### Source
================

Implementing Infrastructure As Code Security Scanning A Comprehensive Guide

by James Vasile 76 views

Hey guys! Today, we're diving deep into the world of Infrastructure as Code (IaC) security scanning. It's super important to make sure our infrastructure code is rock-solid and doesn't have any sneaky misconfigurations. We're talking about scanning Docker configurations, GitHub Actions workflows, and deployment scripts to keep everything secure. This is a MEDIUM priority task, so we're aiming to get it done within 30 days.

Why IaC Security Scanning Matters

IaC Security scanning is crucial because it helps us catch security misconfigurations, hardcoded secrets, insecure defaults, and compliance violations before they become a problem. Think of it as a safety net for your infrastructure. It's all about ensuring that our infrastructure code follows security best practices, keeping our systems safe and sound.

The Current Risks We're Facing

Right now, we've got a few potential risks lurking in our infrastructure code:

  • Dockerfile security: Our Dockerfiles might contain security anti-patterns that could be exploited.
  • GitHub Actions permissions: Our workflows could have excessive permissions, making them a target for attacks.
  • Docker Compose configurations: These configurations might expose unnecessary ports, creating vulnerabilities.
  • Shell script vulnerabilities: Our shell scripts might have command injection vulnerabilities, which could lead to serious security breaches.

To tackle these risks, we need a robust IaC scanning pipeline that can detect and prevent these issues. So, let's break down the implementation requirements step by step.

Implementation Requirements: Building Our IaC Security Fortress

Alright, let's get into the nitty-gritty of how we're going to implement this IaC security scanning. We've got a few key areas to cover, so let's dive in!

1. Setting Up the IaC Security Scanning Pipeline

First up, we're creating a .github/workflows/iac-security-scan.yml file. This is where the magic happens! This pipeline will automatically scan our code whenever there's a push or pull request that touches specific files like Dockerfiles, Docker Compose files, GitHub Actions workflows, shell scripts, Terraform files, and Kubernetes YAML files.

name: Infrastructure as Code Security Scan

on:
  push:
    paths:
      - 'Dockerfile*'
      - 'docker-compose*.yml'
      - '.github/workflows/*.yml'
      - '**/*.sh'
      - '**/*.tf'
      - 'kubernetes/*.yaml'
  pull_request:
    paths:
      - 'Dockerfile*'
      - 'docker-compose*.yml'
      - '.github/workflows/*.yml'
      - '**/*.sh'
      - '**/*.tf'
      - 'kubernetes/*.yaml'

jobs:
  iac-security:
    runs-on: ubuntu-latest
    permissions:
      contents: read
      security-events: write
      pull-requests: write

    steps:
    - name: Checkout code
      uses: actions/checkout@v4

    # Trivy IaC scanning
    - name: Run Trivy IaC scanner
      uses: aquasecurity/trivy-action@master
      with:
        scan-type: 'config'
        scan-ref: '.'
        format: 'sarif'
        output: 'trivy-iac.sarif'
        severity: 'CRITICAL,HIGH,MEDIUM'
        exit-code: '1'
        skip-dirs: 'node_modules,venv,.git'

    - name: Upload Trivy IaC results
      if: always()

================

### Given information
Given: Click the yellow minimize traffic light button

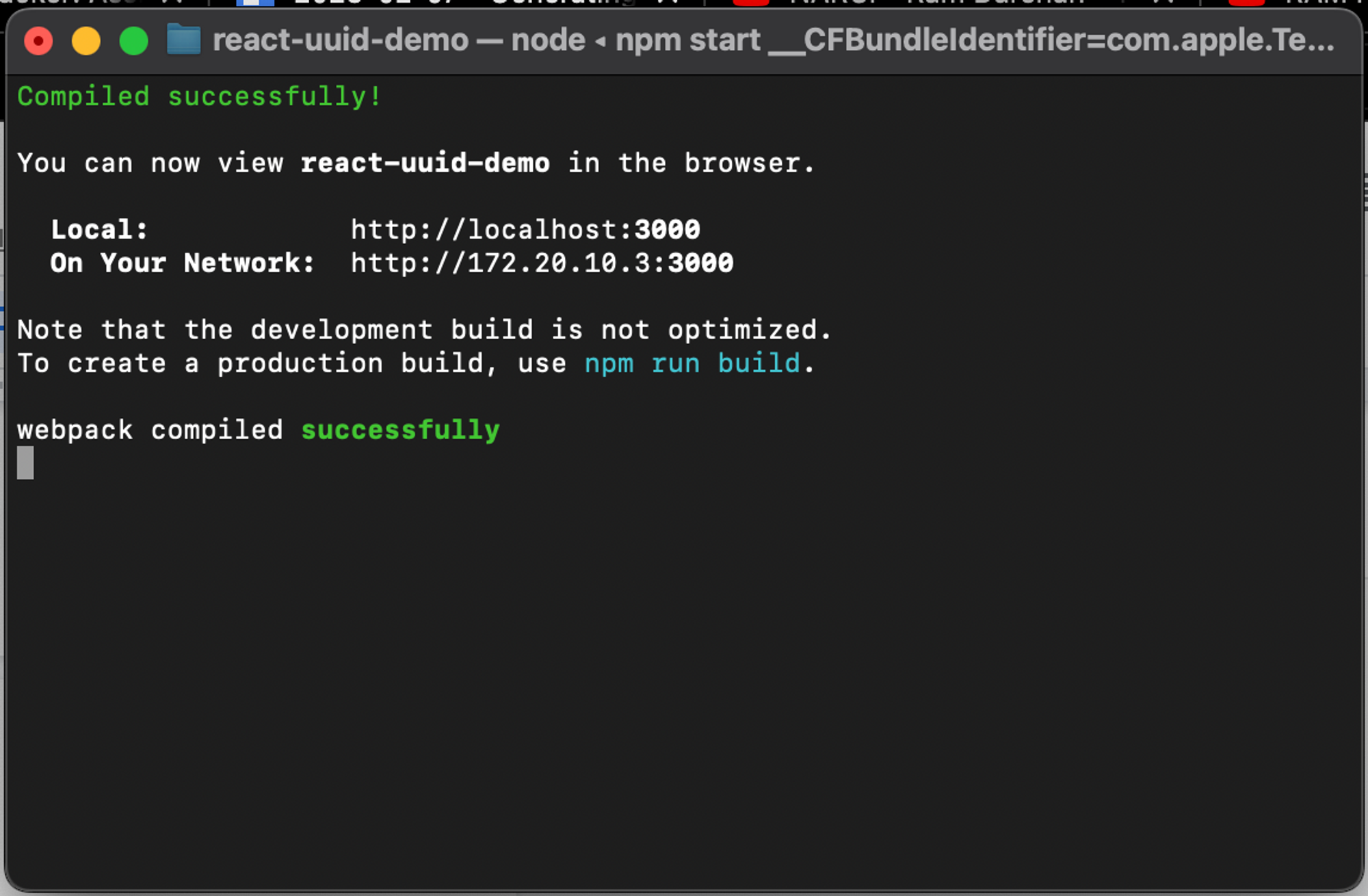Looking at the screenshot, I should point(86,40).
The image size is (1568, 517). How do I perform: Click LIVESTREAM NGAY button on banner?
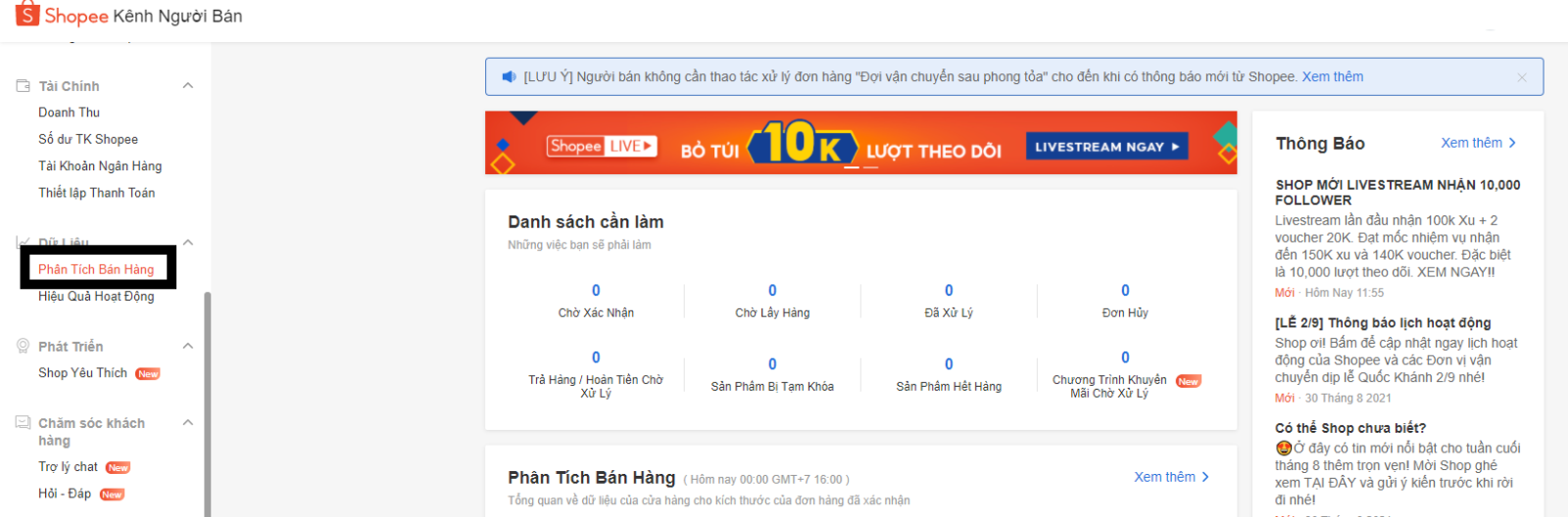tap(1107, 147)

================

### Given task A
Using the IaC security scanning guide, answer the following:
(i) What priority is the task given, and within how many days is it meant to be done?
(ii) What danger does the guide attribute to Docker Compose configurations?
(iii) To what file name does the Trivy IaC scanner write its output?
### Given task B
List every file path pattern that triggers the workflow on a push in the IaC security scanning guide.
### Given task C
Resume the IaC security scanning guide from the point where it stops.

### Written answer A
(i) MEDIUM priority, to be done within 30 days.
(ii) They might expose unnecessary ports, creating vulnerabilities.
(iii) trivy-iac.sarif

### Written answer B
- 'Dockerfile*'
- 'docker-compose*.yml'
- '.github/workflows/*.yml'
- '**/*.sh'
- '**/*.tf'
- 'kubernetes/*.yaml'

### Written answer C
      uses: github/codeql-action/upload-sarif@v3
      with:
        sarif_file: 'trivy-iac.sarif'
        category: 'iac-scanning-trivy'

    # Checkov comprehensive IaC scanning
    - name: Run Checkov scanner
      id: checkov
      uses: bridgecrewio/checkov-action@master
      with:
        directory: .
        quiet: false
        soft_fail: false
        framework: all
        output_format: sarif
        output_file_path: reports/checkov.sarif
        skip_check: CKV_DOCKER_1  # Example skip

    - name: Upload Checkov results
      if: always()
      uses: github/codeql-action/upload-sarif@v3
      with:
        sarif_file: reports/checkov.sarif
        category: 'iac-scanning-checkov'

    # Hadolint for Dockerfile
    - name: Run Hadolint Dockerfile Linter
      uses: hadolint/hadolint-action@v3.1.0
      with:
        dockerfile: Dockerfile
        format: sarif
        output-file: hadolint.sarif
        no-fail: false

    - name: Upload Hadolint results
      if: always()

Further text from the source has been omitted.